In the last few days I have been studying and practicing very deeply the Python programming language which we have talked about on the blog repeatedly, the main reason is because I have several ideas that I want to specify and that are intended to automate processes on Linux but that could scale in other operating systems.
All this study has given me the opportunity to meet new tools, tricks, and guidelines that will be very useful to Python programmers, so in the next few days we will probably be sharing several articles related to this great and powerful programming language.
Anaconda Distribution is one of those tools that I consider should be the basis for this series of articles, since I consider it the most complete Suite for Data Science with Python and that it provides us with a large number of functionalities that will allow us to develop applications in a more efficient, faster and easier way.
Table of Contents
What is Anaconda Distribution?
Anaconda it's a Open Source Suiteor that includes a series of applications, libraries and concepts designed for the development of the Data Science with Python. In general lines Anaconda Distribution is a Python distribution that works as an environment manager, a package manager and has a collection of more than 720 open source packages.
Anaconda Distribution is grouped into 4 sectors or technological solutions, Anaconda Navigator, Anaconda Project, The data science libraries y Conda. All these are installed automatically and in a very simple procedure.
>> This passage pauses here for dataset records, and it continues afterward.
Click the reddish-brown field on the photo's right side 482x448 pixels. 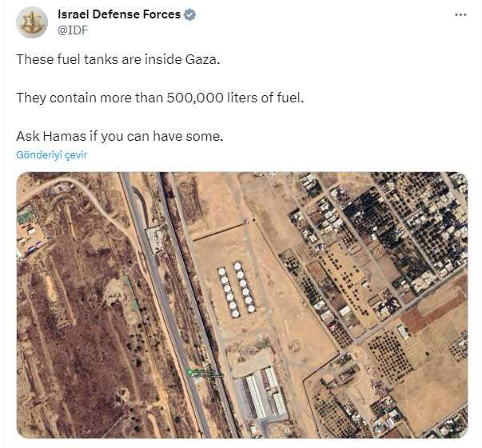pyautogui.click(x=422, y=318)
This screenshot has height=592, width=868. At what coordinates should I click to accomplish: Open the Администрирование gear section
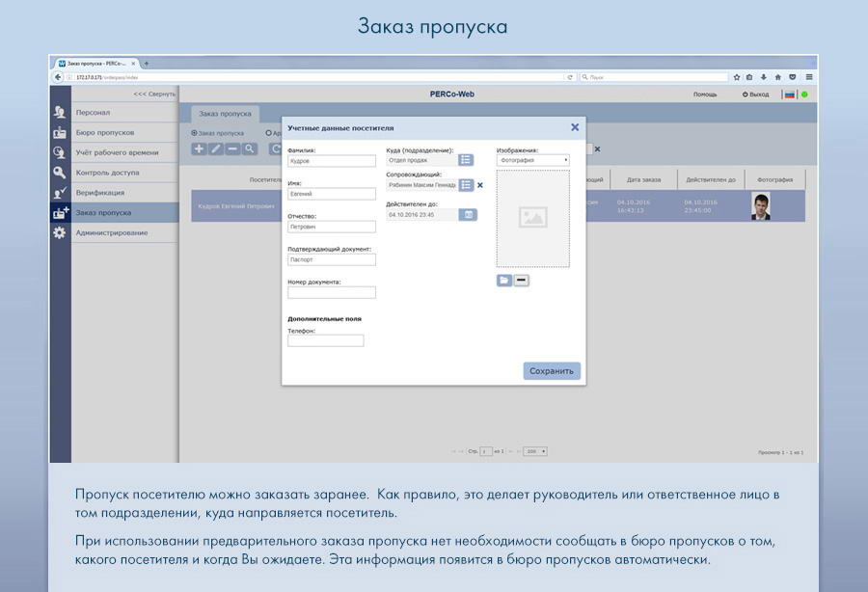(x=111, y=232)
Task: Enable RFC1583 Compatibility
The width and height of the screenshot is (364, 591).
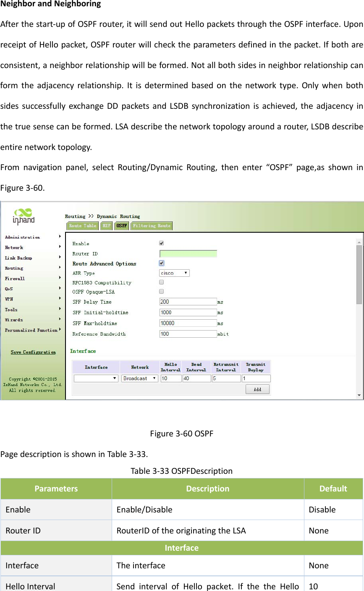Action: (161, 282)
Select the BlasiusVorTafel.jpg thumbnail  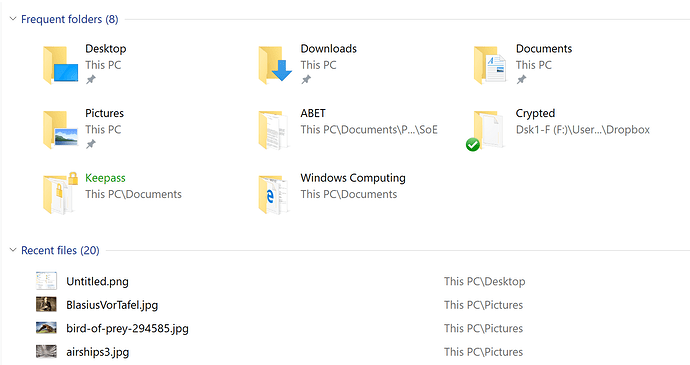click(x=46, y=304)
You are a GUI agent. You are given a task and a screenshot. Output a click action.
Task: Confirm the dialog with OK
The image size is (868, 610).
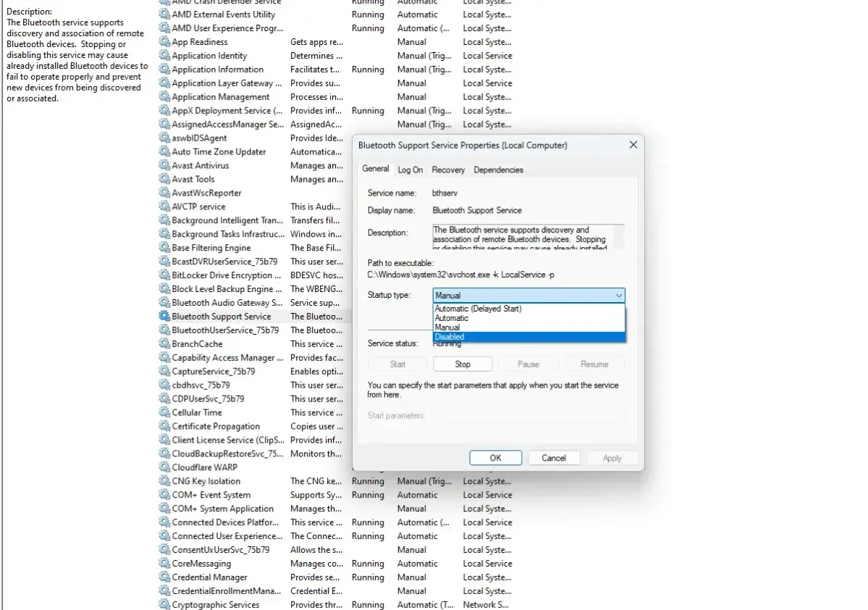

When we install Anaconda we will have all these tools already configured available, we can manage it through the graphical user interface Navigator or we can use Conda for administration through the console. You can install, remove or update any Anaconda package with a few clicks in Navigator or with a single command from Conda.
Anaconda Distribution Features
This Suite for Data Science with Python has a large number of features, among which we can highlight the following:
- Free, open source, with quite detailed documentation and a great community.
- Multiplatform (Linux, macOS and Windows).
- It allows you to install and manage packages, dependencies and environments for data science with Python in a very simple way.
- Help develop data science projects using various IDEs such as Jupyter, JupyterLab, Spyder, and RStudio.
- It has tools like Dask, numpy, pandas and Numba to analyze Data.
- It allows to visualize data with Bokeh, Datashader, Holoviews or Matplotlib.
- A wide variety of applications related to machine learning and learning models.
- Anaconda Navigator is a fairly simple GUI graphical user interface but with enormous potential.
- You can advanced data science related packages with Python from the terminal.
- Provides the ability to access more advanced learning resources.
- Eliminate package dependency and version control issues.
- It is equipped with tools that allow you to create and share documents containing code with live compilation, equations, descriptions and annotations.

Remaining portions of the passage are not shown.